It’s official–Lucky magazine is over. It has been a long, drawn-out death of sorts, and while I admit the magazine was far from perfect, it was definitely a favourite of mine. And I’m not the only one. Lucky was a very, very big deal. It made fashion fun and accessible in a way that no other fashion magazine had managed to accomplish before hand.

Lucky was founded by Kim France, and I think the magazine was best and strongest under her reign (2000-2010). France is a feminist, so no wonder I always loved Lucky. Lucky aimed to be inclusive and accessible, not the odious “aspirational” feel that so many other magazines go for.
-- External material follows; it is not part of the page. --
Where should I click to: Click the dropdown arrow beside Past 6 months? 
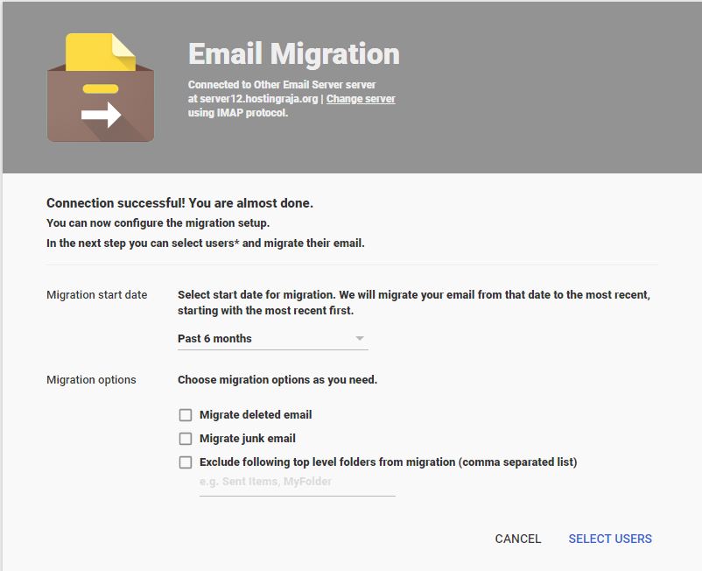click(359, 339)
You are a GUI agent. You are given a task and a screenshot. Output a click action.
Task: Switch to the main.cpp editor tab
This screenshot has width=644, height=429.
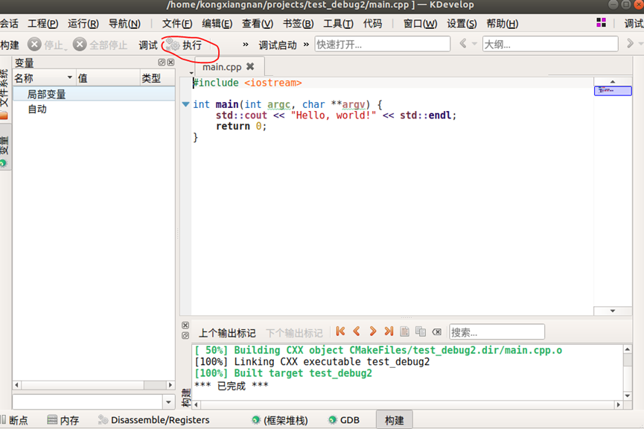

There were never any pieces that catered to the male gaze (“dresses he’ll love!” ” looks to catch his eye”, and other such pieces), it was just about working with what you’ve got (both figure and budget-wise) to look your best.

Lucky was the first thing I would recommend when people approached me saying some variant of “I really like your style, and I myself want to learn how to dress better, how do I do that?” And I would simple tell them “Read Lucky.” I still say my favourite fashion book is the Lucky Style Guide.

From a fashion perspective, the last three years in particular were pretty weak fashion-wise (i.e., thin in inspiration), and I would say it was at its strongest 2006-2011. But I really loved this magazine. It taught me how to dress, easy style tips, and even how to write about fashion.

Fortunately, not only was I a fan of Lucky, I was an obsessive documentarian of this publication. I currently have about six huge binders filled with pages of old Luckys from 2006-early 2014. That’s right–I went through each old issue I had, and painstakingly exacto’d out the best pages. I have them sorted by year, and each is in a page protector. And you know what? It was totally worth it. These scans are a mere handful of the Lucky inspiration I have hoarded away, but a good sampling of just how good it was over the years–enjoy!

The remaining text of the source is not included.